Panel gets decision right, but misses mark on RDNH.
Burn World-Wide, Ltd. d/b/a BGT Partners of Miami, Florida, has lost a UDRP case to get the domain name BGT.com from Banta Global Turnkey Ltd, which is now part of RR Donnelly.
The facts of the case are pretty egregious. Banta was founded well before BGT Partners and even registered the domain name before BGT Partners was formed. The three person arbitration panel found that the domain name wasn’t registered and used in bad faith. But shockingly, it did not find that BGT Partners attempted reverse domain name hijacking by bringing the case.
Up front, the panel wrote that the circumstances of the case would normally constitute RDNH:
Such a finding would normally follow having regard to the longevity of the Respondent’s registration of the disputed domain name, commencing many years before the Complainant adopted its trademark.

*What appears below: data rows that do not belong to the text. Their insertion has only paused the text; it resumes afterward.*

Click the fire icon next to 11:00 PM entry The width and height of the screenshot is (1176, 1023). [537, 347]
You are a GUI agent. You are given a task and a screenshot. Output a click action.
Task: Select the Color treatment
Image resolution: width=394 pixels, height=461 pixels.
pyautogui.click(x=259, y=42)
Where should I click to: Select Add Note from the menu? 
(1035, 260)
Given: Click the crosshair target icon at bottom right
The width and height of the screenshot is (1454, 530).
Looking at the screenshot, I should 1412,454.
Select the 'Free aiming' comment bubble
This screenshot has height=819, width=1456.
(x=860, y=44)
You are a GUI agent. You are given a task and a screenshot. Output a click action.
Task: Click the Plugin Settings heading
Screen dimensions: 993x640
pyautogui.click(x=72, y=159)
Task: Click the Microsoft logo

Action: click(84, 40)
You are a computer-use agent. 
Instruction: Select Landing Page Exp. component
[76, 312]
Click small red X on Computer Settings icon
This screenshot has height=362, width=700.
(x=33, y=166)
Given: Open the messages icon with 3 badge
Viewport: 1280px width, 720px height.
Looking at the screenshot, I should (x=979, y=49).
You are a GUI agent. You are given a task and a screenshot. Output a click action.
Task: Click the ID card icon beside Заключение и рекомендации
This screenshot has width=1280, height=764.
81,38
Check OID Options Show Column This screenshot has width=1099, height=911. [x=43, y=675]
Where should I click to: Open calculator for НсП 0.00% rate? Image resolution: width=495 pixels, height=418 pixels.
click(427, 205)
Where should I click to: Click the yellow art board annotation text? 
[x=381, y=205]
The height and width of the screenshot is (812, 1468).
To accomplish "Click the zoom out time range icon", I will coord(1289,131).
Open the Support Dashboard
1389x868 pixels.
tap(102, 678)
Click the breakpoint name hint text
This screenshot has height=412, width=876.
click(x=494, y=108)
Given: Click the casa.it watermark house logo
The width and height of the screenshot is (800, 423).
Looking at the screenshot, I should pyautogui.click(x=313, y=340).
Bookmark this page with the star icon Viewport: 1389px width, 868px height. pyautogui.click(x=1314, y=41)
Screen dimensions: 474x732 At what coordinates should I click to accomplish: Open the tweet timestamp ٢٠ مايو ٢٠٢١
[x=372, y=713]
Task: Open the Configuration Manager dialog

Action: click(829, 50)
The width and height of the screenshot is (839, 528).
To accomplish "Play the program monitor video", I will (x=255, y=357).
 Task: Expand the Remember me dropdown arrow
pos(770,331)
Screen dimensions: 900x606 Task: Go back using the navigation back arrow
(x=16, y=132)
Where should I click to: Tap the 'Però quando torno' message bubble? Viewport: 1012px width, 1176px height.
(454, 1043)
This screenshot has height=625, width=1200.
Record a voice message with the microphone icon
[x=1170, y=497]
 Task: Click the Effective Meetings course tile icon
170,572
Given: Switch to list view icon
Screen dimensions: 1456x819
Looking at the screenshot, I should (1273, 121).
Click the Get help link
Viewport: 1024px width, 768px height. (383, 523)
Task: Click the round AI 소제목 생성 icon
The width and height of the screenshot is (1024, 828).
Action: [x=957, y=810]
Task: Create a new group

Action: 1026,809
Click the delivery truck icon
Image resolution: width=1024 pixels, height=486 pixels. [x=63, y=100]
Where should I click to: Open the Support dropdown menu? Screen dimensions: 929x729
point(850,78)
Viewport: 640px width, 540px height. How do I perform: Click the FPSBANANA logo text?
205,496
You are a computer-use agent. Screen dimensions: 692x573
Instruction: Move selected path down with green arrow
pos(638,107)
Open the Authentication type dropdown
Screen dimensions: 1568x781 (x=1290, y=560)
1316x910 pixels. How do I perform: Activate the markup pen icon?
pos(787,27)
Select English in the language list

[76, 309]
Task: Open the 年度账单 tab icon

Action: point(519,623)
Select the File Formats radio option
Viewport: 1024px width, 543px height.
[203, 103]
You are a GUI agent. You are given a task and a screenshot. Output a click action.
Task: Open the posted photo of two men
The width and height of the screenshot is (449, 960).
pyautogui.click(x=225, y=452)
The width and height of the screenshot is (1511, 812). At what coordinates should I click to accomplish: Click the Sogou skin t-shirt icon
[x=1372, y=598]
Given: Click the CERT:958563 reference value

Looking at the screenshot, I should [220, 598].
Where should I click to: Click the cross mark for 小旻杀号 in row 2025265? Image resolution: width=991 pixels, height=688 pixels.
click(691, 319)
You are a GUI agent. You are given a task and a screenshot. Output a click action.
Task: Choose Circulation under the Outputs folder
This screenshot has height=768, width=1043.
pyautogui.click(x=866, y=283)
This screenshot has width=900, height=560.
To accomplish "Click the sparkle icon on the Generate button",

But then it tries to rationalize why that isn’t the case here:
A number of considerations, however, lead to the conclusion that such a finding is not warranted in the present case.
First, in addition to its use for the portal, web mail and ftp server services historically provided by the Respondent, the disputed domain name has resolved since 2007 to the website which mirrors RR Donnelly’s general website which promotes a range of goods and services much wider than the activities historically conducted by the Respondent. This change was consequent on RR Donnelly acquiring Banta Corporation. It is arguable, as the Complainant contends, that the usage in relation to at least some aspects of that website may infringe the Complainant’s rights. The Panel, however, expresses no concluded view on that question in view of its findings above. Nonetheless, the Respondent has not adequately explained why the disputed domain name resolves to such a general website rather than one related to the specific services comprised in the Respondent’s business.
Moreover, the Complainant was not in a position to ascertain that the Respondent was continuing to provide its services through the disputed domain name as it would appear that knowledge of the specific subdomains being used by the Respondent, and possibly appropriate passwords, was required.
Thirdly, the Octogen and Mummygold cases could be seen as at least opening the door to the Complainant’s claim.
That’s pretty weak. Note the mention of the Octogen cases that the complainant brought up. This is the newly popular theory amongst some panelists that a domain name doesn’t have to be registered in bad faith; only used in bad faith.